2

I am looking for a way to update every document in a collection called "posts".

Posts get updated periodically with a popularity (sitewide popularity) and a strength (the estimated relevance to that particular user), each from different sources. What I need to do is multiply popularity and strength on each post to get a third field, relevance. Relevance is used for sorting the posts.

class Post
  include Mongoid::Document

  field :popularity
  field :strength
  field :relevance
  ...

The current implementation is as follows:

1) I map/reduce down to a separate collection, which stores the post id and calculated relevance.

2) I update every post individually from the map reduce results.

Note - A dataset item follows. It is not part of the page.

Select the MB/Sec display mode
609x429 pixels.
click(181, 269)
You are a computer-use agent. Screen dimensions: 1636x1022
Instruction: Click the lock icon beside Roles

This is a huge amount of individual update queries, and it seems silly to map each post to its own result (1-to-1), only to update the post again. Is it possible to multiply in place, or do some sort of in-place map?

Matt McCormick
  • 582
  • 1
  • 4
  • 21
  • This might be a duplicate if my solution here works: http://stackoverflow.com/a/8230759/131227 – Mark Bolusmjak Feb 01 '12 at 19:50
  • Thanks for the link. I am hesitant to overwrite entire documents in the original collection, because the post collection is updated periodically as users take actions on the site, and I'd be worried about concurrency. – Matt McCormick Feb 01 '12 at 21:25

1 Answers1

0

Is it possible to multiply in place, or do some sort of in-place map?

Nope.

The ideal here would be to have the Map/Reduce update the Post directly when it is complete. Unfortunately, M/R does not have that capability. In theory, you could issue updates from the "finalize" stage, but this will collapse in a sharded environment.

However, if all you are doing is a simple multiplication, then you don't really need M/R at all. You can just run a big for loop, or you can hook up the save event to update :relevance when :popularity or :strength are updated.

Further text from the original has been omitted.